Posthuman: The Peoples Republic

Occupying a middle ground between electronic and post-rock genres, Posthuman's third album The Peoples Republic defies easy categorization but that's a major part of its charm. Helped out by guitarist Tom Brady and Maximo Park's Lukas Wooller on keyboards, Posthuman partners, Seed Record co-heads, and one-time Skam duo Rich Bevan and Josh Doherty spent three years making the hour-long disc and it shows.

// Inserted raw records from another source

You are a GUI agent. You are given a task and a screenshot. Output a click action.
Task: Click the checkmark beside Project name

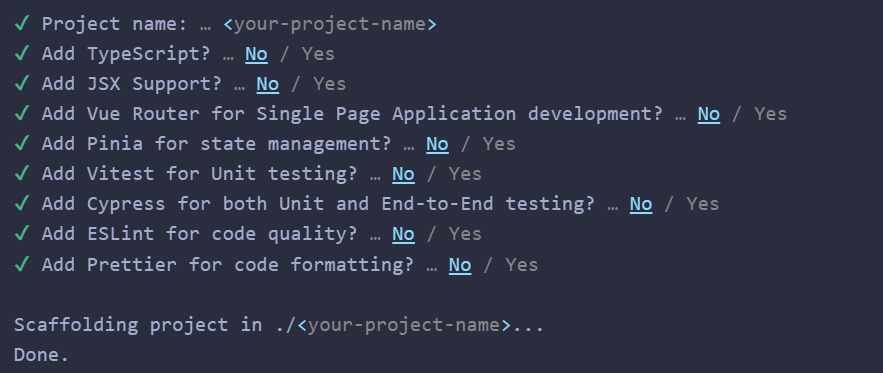click(x=21, y=24)
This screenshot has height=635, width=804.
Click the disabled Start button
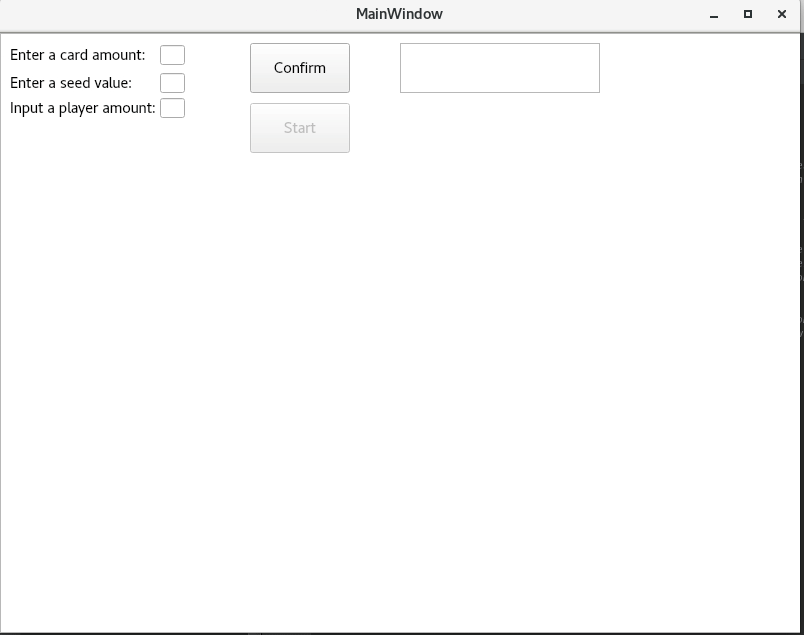(x=299, y=127)
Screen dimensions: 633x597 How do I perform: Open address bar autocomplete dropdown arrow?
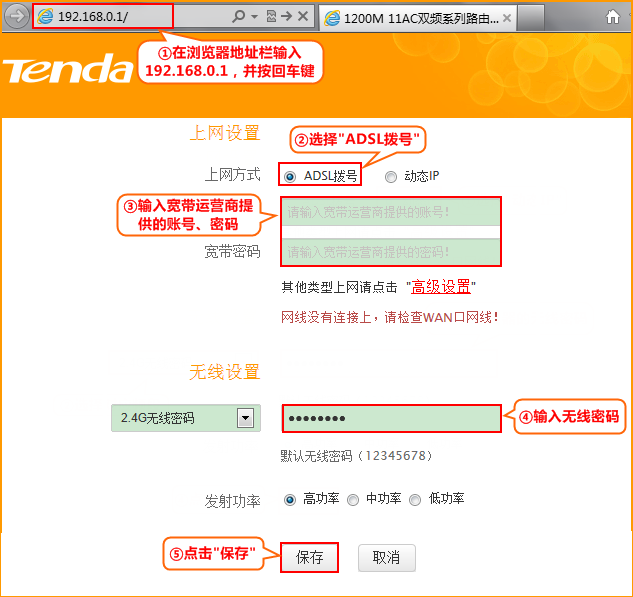tap(254, 17)
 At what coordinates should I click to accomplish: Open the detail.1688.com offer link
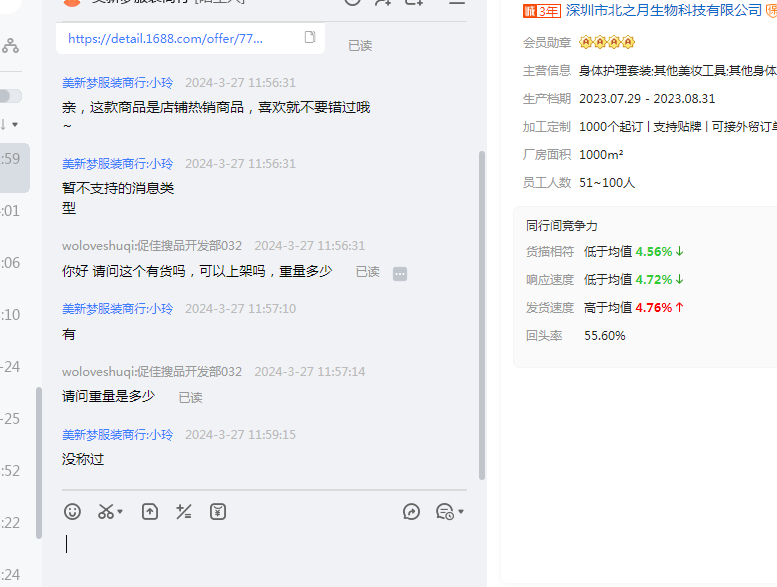(x=166, y=38)
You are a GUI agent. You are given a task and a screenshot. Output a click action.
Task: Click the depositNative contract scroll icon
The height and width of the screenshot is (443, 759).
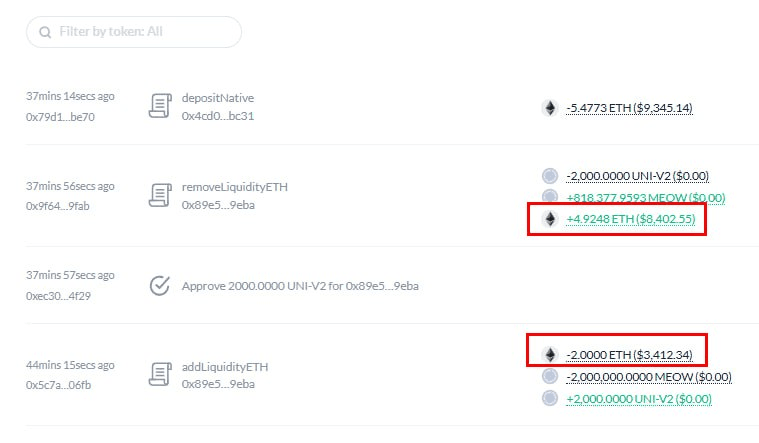coord(160,106)
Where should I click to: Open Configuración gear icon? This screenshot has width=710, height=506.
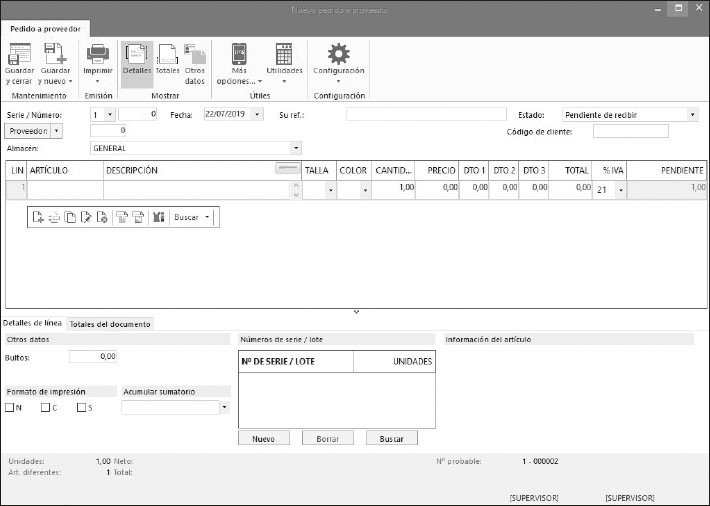[339, 55]
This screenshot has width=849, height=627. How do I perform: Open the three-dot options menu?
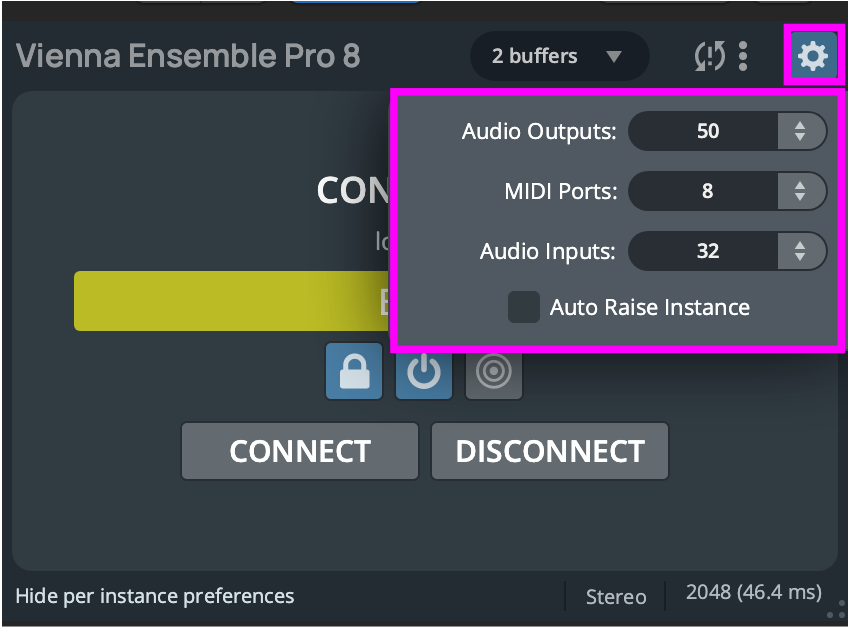(743, 56)
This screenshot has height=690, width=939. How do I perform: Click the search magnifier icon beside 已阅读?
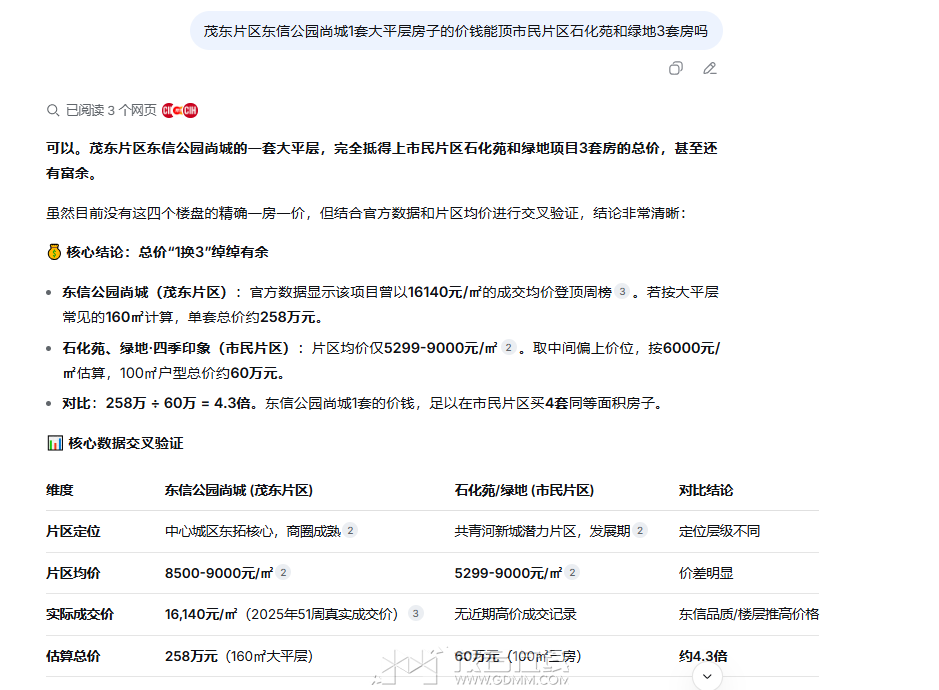53,111
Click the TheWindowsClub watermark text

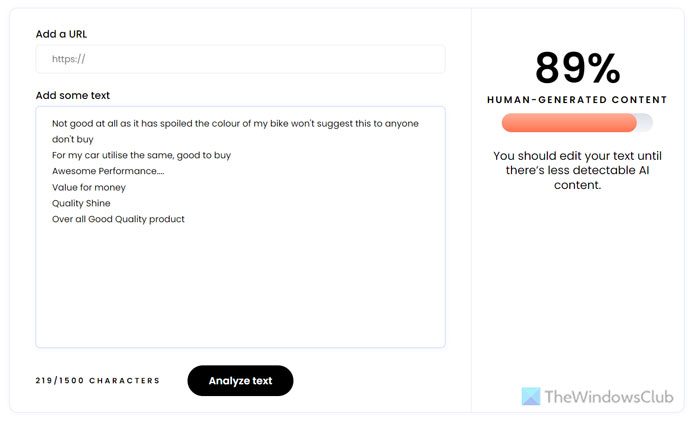point(608,396)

But if the mood seems largely dour and melancholic, the duo has its reasons: soon after the release of their second album (2003's Lagrange Point), Seed experienced financial difficulties due to a poor business deal, and there was the dispiriting last-minute cancellation of a final tube station party and passing of two of its intended participants (John Peel and Coil's John Balance). So perhaps it's not too great a surprise that the album's style tends towards the haunted and atmospheric. One struggles to make out the text of Jane XI's spoken word piece that streams throughout “Endings,” for example, but even if one fails to do so, the song's ambiance alone conveys palpable dread and portent. Equally disturbed voices emerge throughout (“How Man is Made,” “Street Cleaners”), imbuing the album with a disoriented, almost psychedelic character, a hazy vibe bolstered by the primal trip-hop feel of songs like “And In the Morning” and “The Ray and Whistle.” Posthuman flirts most directly with electronica in the album's throbbing closer “Fall of Empire.” The Peoples Republic isn't entirely gloomy, though. While dark clouds and ghostly hums drape “I Remember When” in shadow, the mood abruptly brightens when ethereal voices and electric guitars float over the tune's driving pulse. An evocative and distinctive release, The Peoples Republic straddles genres in compelling manner.